Adding new model in VVAS

This section covers details about various possibilities of executing a ML model using VVAS.

If the model corresponds to one of the classes already supported by vvas_xinfer plug-in then there is no change needed anywhere except specifying correct class name in the infer json file used by vvas_xinfer.

If the class corresponding to the new model is not supported by vvas_xinfer but that is supported by Vitis AI library then follow the below mentioned steps to add a new model class in vvas_xinfer.

  • Add the model class type in file vvas_dpucommon.h

  • Update vvas_dpuinfer.cpp with the header file for your model class. You may refer to the implementation for other class to know thw changes needed.

  • Update the meson.build for the new class and corresponding Vitis AI library name.

  • Add new files corresponding to the new class implementation. - You may refer to the other class implementation.

  • Update meson.build

  • In case the new model results are not supported by the existing fields in the VVAS Inference Metadata structure, then this may also needs to be modified to support the new meta data.
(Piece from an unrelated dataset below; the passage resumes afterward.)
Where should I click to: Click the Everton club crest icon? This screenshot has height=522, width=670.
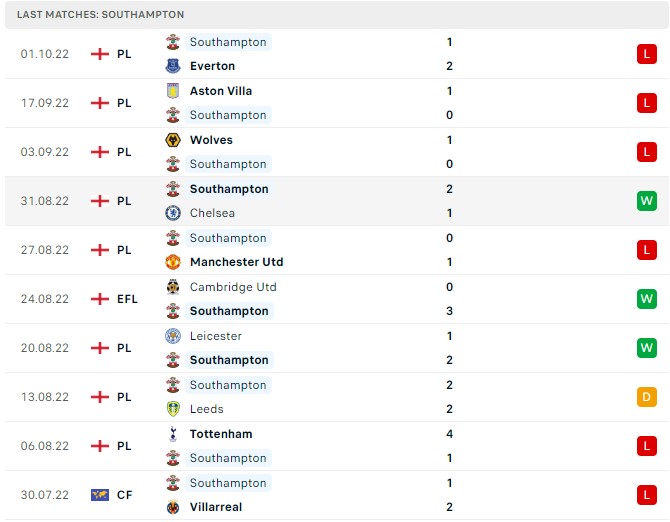[x=173, y=66]
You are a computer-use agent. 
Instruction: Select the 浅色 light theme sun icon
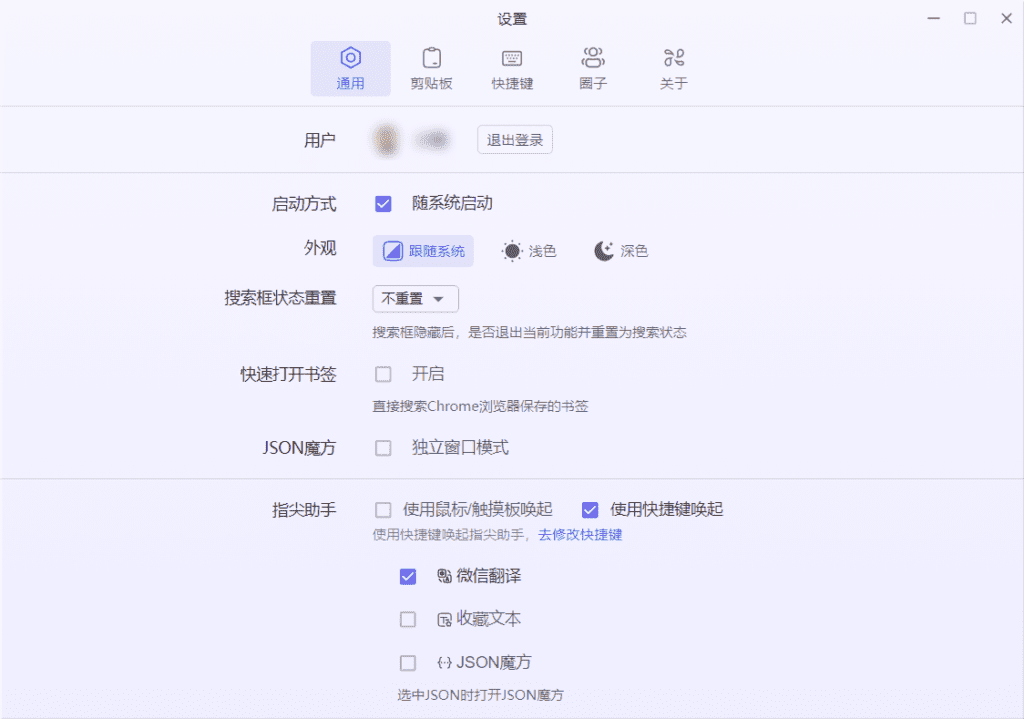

Modifications are needed in vvas_infer_prediction.h

If the model is not supported by any of the classes supported by Vitis AI library or if the model is not in DPU (Deep Learning Processing Unit) deployable format, then it first needs to be converted into DPU deployable state. For this refer to Deploying a NN Model with Vitis AI. For user guide, refer to Vitis AI 3.0 documentation

Once xmodel is availablel for the user model, refer to Rawtensor example to know more about how to use this model with VVAS.